The following are some examples of billing issues associated with reason code 15202:

  • Non-covered
  • Revenue code 018x (leave of absence) is not counted as covered
  • A line level edit has assigned on the accommodation unit/revenue code line
  • Days billed do not match accommodation unit/revenue code and charges are billed as non-covered
  • Non-covered days are present and only accommodation unit/revenue code lines have been billed as non-covered.
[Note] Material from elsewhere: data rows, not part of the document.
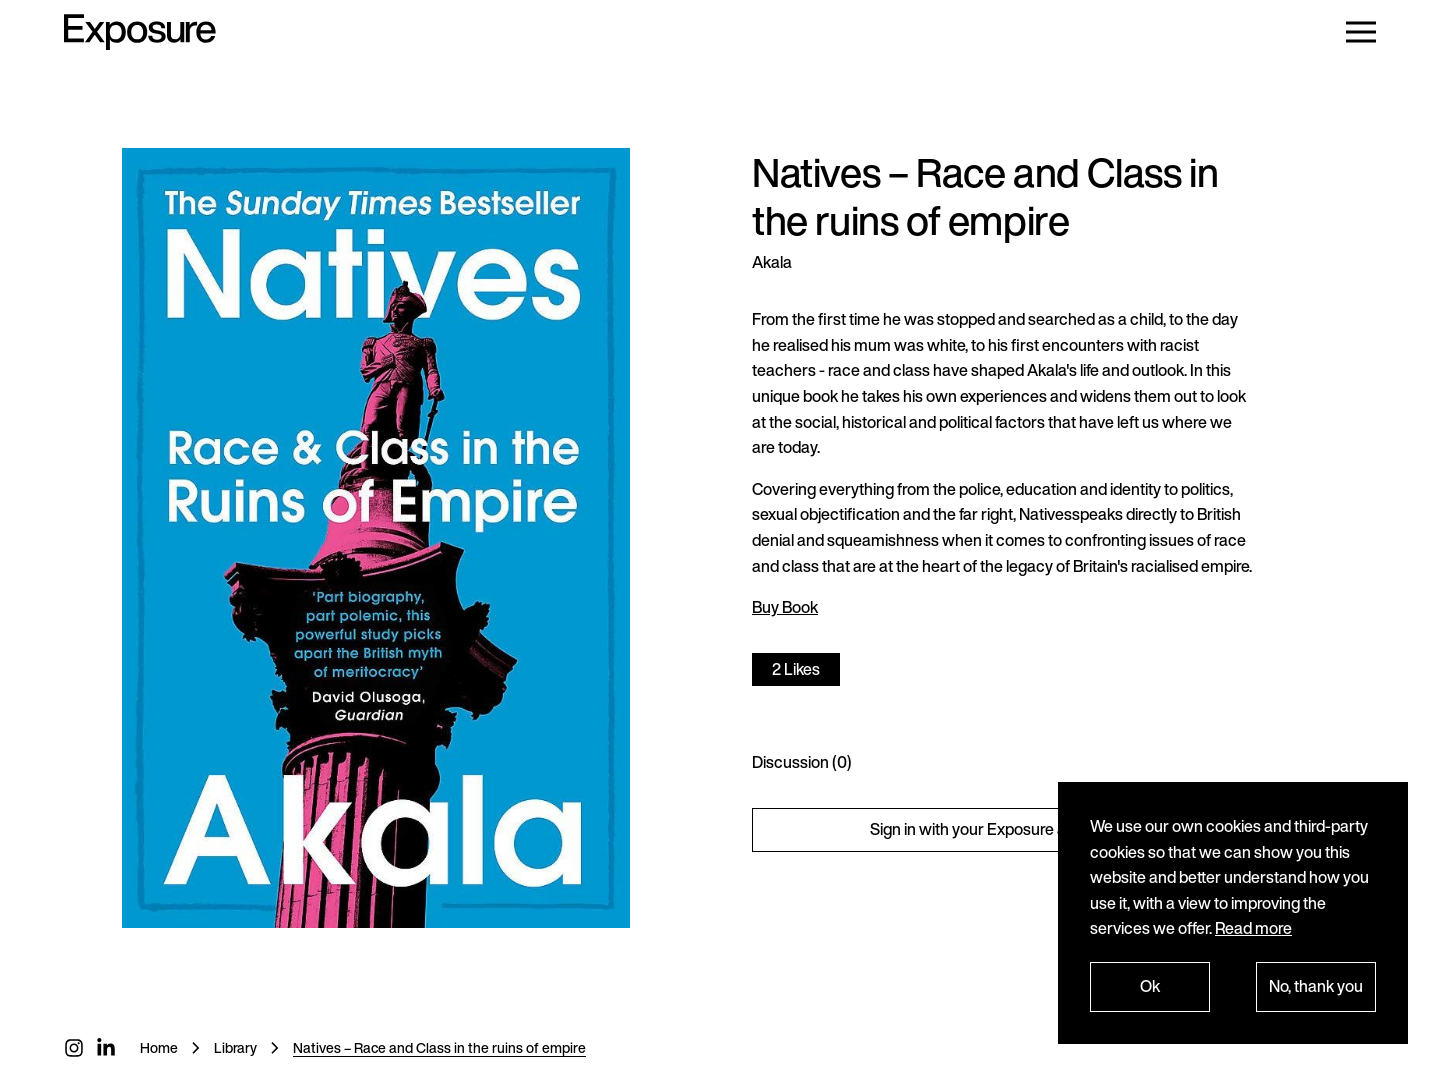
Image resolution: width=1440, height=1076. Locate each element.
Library (235, 1047)
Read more (1253, 928)
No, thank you (1316, 986)
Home (159, 1047)
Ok (1150, 986)
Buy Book (785, 607)
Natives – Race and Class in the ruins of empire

Ancillary charges for non-covered days should be billed as non-covered

Here are some tips to avoid reason code 15202 and ensure your claim is submitted correctly:

  • Verify the covered days and that the accommodation unit/revenue code lines are billed appropriately.
  • All revenue code 0022 units must match the accommodation units/revenue codes.
  • If reporting a leave of absence with occurrence span code (OSC) 74; report revenue code 0180 days without charges. The OSC 74 dates must reflect the days the patient was absent at midnight from the SNF and match the 0180 unit count.
  • When billing patient status code 30; count the day/units as covered.
  • When reporting a lower level of care (occurrence code 22); count the day/units. The date the patient moves to a lower level of care is the "Through" date of that claim.

If a correction is required to the accommodation units/revenue code line, delete the entire line and re-key the line before resubmitting the claim. This will ensure any prior reason code assigned on this line is removed.